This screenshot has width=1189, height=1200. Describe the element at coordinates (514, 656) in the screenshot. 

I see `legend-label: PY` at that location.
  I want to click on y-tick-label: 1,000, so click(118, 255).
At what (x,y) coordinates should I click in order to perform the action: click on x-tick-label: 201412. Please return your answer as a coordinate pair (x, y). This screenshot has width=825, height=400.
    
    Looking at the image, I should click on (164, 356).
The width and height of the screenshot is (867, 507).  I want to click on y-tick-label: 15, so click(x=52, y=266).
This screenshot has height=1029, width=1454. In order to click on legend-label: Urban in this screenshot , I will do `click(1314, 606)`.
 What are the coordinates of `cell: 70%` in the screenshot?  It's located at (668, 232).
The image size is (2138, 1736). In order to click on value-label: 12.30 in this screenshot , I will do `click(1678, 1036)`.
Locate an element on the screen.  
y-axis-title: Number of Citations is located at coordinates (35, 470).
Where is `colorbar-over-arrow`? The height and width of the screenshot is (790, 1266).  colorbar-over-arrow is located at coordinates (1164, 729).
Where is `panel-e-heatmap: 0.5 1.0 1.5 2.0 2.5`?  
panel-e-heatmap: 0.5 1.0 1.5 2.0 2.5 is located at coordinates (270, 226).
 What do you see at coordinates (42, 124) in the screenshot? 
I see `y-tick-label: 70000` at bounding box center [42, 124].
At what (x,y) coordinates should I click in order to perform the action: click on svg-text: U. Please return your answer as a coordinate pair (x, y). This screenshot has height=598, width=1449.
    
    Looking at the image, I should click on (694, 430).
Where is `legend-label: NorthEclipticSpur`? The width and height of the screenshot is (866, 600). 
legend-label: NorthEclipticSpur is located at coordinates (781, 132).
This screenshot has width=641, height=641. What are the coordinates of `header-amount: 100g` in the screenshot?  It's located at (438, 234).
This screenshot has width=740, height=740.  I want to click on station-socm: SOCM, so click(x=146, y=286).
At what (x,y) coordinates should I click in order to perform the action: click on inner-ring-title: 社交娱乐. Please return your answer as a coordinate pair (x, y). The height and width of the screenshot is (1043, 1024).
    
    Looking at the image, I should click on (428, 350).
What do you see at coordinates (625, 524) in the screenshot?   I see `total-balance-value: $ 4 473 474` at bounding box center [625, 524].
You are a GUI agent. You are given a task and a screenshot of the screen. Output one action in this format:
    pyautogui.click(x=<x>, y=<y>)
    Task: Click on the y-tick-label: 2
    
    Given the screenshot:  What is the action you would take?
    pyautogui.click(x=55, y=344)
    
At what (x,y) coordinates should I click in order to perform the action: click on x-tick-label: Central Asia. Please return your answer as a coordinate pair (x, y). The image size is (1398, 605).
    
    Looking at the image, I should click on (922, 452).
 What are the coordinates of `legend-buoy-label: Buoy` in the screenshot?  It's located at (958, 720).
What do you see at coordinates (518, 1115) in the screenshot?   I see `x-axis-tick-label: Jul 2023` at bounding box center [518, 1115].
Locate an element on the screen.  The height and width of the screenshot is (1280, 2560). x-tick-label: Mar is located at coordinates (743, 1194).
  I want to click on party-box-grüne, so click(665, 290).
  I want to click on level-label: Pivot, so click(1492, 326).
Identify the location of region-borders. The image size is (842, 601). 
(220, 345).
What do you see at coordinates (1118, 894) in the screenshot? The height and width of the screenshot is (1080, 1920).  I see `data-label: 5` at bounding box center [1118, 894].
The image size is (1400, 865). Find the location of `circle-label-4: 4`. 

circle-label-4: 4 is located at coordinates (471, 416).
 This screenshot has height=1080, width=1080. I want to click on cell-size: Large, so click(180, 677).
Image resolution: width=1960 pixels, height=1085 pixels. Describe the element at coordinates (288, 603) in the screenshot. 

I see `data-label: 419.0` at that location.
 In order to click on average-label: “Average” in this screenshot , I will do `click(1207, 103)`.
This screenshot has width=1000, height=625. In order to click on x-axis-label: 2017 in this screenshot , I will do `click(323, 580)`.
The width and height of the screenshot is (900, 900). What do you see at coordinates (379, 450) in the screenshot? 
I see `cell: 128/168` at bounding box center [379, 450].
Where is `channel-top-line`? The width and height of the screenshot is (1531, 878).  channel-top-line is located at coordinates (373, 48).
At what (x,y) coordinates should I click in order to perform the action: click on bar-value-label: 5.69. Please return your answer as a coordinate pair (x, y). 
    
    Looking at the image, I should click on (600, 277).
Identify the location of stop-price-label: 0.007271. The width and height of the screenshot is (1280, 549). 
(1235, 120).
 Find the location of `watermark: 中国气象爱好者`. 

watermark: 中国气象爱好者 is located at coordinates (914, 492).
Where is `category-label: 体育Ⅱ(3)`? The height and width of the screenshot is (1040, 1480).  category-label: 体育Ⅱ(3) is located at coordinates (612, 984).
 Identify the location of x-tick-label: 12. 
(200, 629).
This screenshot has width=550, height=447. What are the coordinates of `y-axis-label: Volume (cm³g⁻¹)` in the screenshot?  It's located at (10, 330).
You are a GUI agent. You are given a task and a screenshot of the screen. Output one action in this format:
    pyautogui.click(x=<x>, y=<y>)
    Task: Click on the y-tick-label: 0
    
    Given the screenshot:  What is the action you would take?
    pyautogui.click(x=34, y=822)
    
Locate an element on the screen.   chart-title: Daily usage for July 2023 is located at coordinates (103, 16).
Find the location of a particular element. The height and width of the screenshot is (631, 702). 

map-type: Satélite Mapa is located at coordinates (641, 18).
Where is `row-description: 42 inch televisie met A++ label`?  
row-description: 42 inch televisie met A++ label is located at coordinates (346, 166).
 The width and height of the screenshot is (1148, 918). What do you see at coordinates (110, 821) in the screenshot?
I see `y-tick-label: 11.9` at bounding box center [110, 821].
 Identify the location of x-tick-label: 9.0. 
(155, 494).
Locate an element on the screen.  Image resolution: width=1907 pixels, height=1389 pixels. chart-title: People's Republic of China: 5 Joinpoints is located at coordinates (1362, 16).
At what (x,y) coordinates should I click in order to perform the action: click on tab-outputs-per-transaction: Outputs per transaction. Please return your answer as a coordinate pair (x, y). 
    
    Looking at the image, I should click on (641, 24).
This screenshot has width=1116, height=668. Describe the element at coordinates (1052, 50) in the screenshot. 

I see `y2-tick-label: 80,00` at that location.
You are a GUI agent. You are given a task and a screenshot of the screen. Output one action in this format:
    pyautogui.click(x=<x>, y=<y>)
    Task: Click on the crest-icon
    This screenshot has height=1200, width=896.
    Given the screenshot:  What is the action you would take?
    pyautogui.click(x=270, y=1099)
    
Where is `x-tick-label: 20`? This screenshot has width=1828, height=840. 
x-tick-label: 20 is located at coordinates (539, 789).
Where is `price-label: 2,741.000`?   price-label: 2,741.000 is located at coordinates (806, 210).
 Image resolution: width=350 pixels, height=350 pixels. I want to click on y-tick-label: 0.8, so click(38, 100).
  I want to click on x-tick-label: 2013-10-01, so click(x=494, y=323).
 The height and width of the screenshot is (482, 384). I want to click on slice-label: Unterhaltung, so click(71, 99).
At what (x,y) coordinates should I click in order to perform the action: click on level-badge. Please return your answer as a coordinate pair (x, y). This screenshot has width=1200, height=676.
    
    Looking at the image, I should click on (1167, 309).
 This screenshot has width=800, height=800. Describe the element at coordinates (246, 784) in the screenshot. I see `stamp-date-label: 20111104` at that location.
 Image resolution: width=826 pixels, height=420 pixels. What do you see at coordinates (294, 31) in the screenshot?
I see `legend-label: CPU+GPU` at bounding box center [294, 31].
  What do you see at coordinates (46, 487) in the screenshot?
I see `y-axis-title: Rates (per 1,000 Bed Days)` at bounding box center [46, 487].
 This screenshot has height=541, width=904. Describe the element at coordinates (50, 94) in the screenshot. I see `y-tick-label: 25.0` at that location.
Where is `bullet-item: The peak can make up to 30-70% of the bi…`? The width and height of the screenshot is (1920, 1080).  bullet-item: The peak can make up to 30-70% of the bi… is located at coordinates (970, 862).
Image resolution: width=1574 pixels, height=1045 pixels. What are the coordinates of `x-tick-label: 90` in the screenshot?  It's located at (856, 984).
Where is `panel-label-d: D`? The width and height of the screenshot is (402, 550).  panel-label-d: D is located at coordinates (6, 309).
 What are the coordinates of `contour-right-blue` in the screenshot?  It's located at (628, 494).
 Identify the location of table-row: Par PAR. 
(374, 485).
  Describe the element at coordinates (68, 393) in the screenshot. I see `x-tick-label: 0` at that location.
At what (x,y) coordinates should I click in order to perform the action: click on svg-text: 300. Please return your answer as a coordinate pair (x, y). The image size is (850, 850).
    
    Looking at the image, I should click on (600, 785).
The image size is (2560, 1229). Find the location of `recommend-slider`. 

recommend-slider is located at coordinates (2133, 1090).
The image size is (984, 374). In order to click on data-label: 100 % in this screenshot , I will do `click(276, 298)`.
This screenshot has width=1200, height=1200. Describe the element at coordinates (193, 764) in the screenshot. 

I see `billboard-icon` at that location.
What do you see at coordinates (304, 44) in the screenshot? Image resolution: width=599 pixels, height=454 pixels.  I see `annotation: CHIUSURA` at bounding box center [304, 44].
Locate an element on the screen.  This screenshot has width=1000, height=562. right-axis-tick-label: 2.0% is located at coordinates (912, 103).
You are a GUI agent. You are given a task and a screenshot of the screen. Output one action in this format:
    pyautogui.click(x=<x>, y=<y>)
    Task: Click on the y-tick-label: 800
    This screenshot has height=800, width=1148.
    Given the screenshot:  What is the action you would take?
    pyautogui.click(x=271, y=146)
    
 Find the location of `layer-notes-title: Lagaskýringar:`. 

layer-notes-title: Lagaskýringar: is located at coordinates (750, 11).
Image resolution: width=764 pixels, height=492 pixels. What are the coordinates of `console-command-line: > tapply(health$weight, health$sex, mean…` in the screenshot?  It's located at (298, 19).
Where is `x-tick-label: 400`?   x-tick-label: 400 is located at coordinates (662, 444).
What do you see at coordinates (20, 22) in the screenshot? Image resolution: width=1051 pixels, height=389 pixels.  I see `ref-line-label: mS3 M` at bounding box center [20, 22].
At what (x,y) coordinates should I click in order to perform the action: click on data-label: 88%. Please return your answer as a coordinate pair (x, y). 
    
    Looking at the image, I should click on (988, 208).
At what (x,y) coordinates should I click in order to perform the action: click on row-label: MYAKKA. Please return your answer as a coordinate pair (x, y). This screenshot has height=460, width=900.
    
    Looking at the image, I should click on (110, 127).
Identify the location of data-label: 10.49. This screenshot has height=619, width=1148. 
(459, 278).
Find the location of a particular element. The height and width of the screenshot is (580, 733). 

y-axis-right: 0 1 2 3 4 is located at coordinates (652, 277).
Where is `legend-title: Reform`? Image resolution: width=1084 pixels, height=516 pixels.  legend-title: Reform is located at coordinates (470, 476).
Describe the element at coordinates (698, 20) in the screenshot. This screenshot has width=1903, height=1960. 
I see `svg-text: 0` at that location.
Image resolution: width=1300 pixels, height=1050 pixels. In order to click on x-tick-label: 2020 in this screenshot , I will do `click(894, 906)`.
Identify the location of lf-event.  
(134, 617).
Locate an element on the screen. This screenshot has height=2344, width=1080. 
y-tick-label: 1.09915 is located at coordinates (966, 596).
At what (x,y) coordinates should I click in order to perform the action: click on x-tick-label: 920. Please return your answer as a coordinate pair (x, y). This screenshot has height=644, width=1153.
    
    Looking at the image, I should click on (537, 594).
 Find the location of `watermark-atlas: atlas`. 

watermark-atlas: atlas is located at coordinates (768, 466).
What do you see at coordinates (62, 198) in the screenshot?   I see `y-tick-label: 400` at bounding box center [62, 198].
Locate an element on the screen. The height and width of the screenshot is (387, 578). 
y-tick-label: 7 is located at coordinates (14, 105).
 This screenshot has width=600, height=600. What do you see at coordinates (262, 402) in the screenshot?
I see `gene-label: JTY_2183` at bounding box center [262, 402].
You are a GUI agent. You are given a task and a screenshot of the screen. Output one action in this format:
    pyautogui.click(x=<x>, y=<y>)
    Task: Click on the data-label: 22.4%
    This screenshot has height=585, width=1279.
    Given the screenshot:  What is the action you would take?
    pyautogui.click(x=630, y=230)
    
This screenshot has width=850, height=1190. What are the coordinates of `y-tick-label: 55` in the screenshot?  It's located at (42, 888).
——
What you are asked to do:
Starting with the line containing "at (958, 720)." and going on through the line containing "What do you see at coordinates (1118, 894)", give those lines of the material again with "Identify" swapped for "Find" and nothing else changed.

Solution to the exercise:
 What are the coordinates of `legend-buoy-label: Buoy` in the screenshot?  It's located at (958, 720).
What do you see at coordinates (518, 1115) in the screenshot?   I see `x-axis-tick-label: Jul 2023` at bounding box center [518, 1115].
Locate an element on the screen.  The height and width of the screenshot is (1280, 2560). x-tick-label: Mar is located at coordinates (743, 1194).
  I want to click on party-box-grüne, so click(665, 290).
  I want to click on level-label: Pivot, so click(1492, 326).
Find the location of region-borders. The image size is (842, 601). 
(220, 345).
What do you see at coordinates (1118, 894) in the screenshot? The height and width of the screenshot is (1080, 1920).  I see `data-label: 5` at bounding box center [1118, 894].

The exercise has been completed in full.